Hunting outfitters and stockmen scuff their cowboy boots in the dirt, unconvinced, as Askins talks. Some of them like to draw a line between Eastern ecobabblers, who puff wolves as gallant symbols of wildness, and true Westerners, who know them as cruel and cowardly and who can be relied on to "shoot, shovel and shut up," as the brag goes in the cowboy bars. But, Brad Little, a stockman from Emmett, Idaho, concedes, "It's not so much wolves we're afraid of, it's wolf managers." Exactly. The wolves themselves, though they are sure to range beyond park boundaries, are likely to be more an annoyance than a danger to farmers. In northern Minnesota, where some 1,200 wolves forage in a cattle-ranch and sheep-farm area, the highest annual payoff by a Government program set up to compensate stockmen for wolf kills has been a modest $21,000. (Problem wolves there are killed by federal hunters, as would be true around Yellowstone.) There have been no documented cases in modern times of wolves attacking people in the U.S. But it is taken as a home truth that wolves will bring federal wolf bureaucrats, whose regulations will drive honest ranchers nuts. Carl Haywood, legislative assistant to Idaho Republican Senator James McClure, says voters fear that the wolf will be used as a surrogate by environmental extremists, whose real agenda is "getting ranchers, miners, loggers and motorized recreationists off public lands."

U.S. Representative Wayne Owens, a Utah Democrat, has 76 cosponsors for a bill calling for wolf reintroduction, but its chances are dodgy unless lawmakers from the Yellowstone states change their minds. This may happen; polls show that voters favor the idea. Wyoming Republican Senator Alan Simpson, once an antiwolf diehard, talked like a moderate at a recent hearing on Owens' bill and says only, "Let's take care of grizzlies first." He means get the bears off the endangered species list and out from under federal protection, so they can be shot beyond park boundaries.

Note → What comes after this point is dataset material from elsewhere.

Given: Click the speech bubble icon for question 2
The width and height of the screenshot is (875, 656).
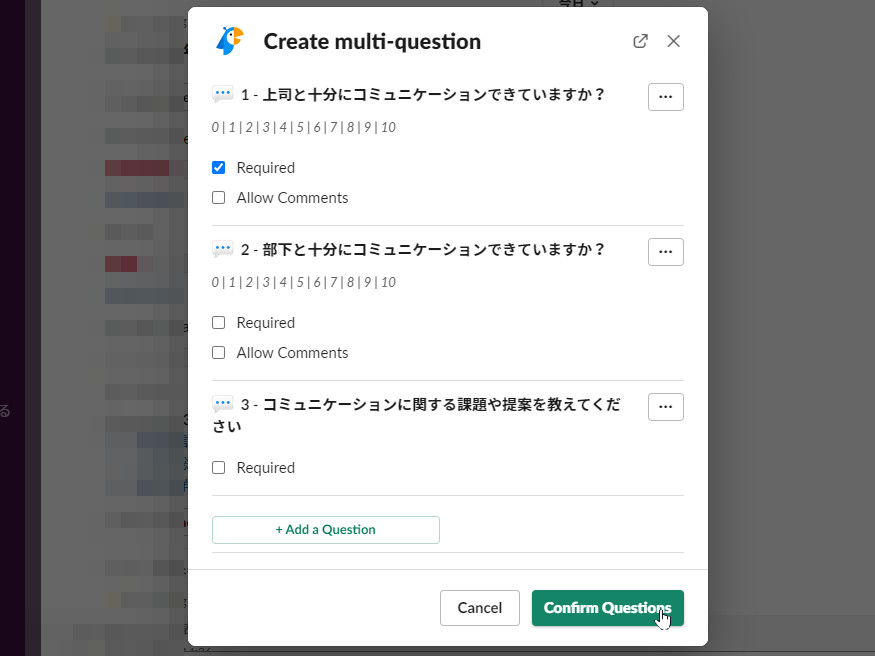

The wolf's listing as an endangered species is the important difference between a Park Service plan and one floated by Idaho's Senator McClure. McClure has a problem, which is that wolves have been sighted frequently in central Idaho. If packs from Canada establish themselves in Idaho, as they have in Montana's Glacier National Park, they will be protected as an indigenous endangered species. Instead, McClure's plan would de-list wolves immediately, and let state game laws treat them as predators, outside designated havens in Idaho's Selway-Bitterroot Wilderness and in Glacier and Yellowstone parks. Environmental groups support the park strategy, which would de-list wolves only after ten breeding pairs are established in Yellowstone and Glacier parks and the Idaho wilderness.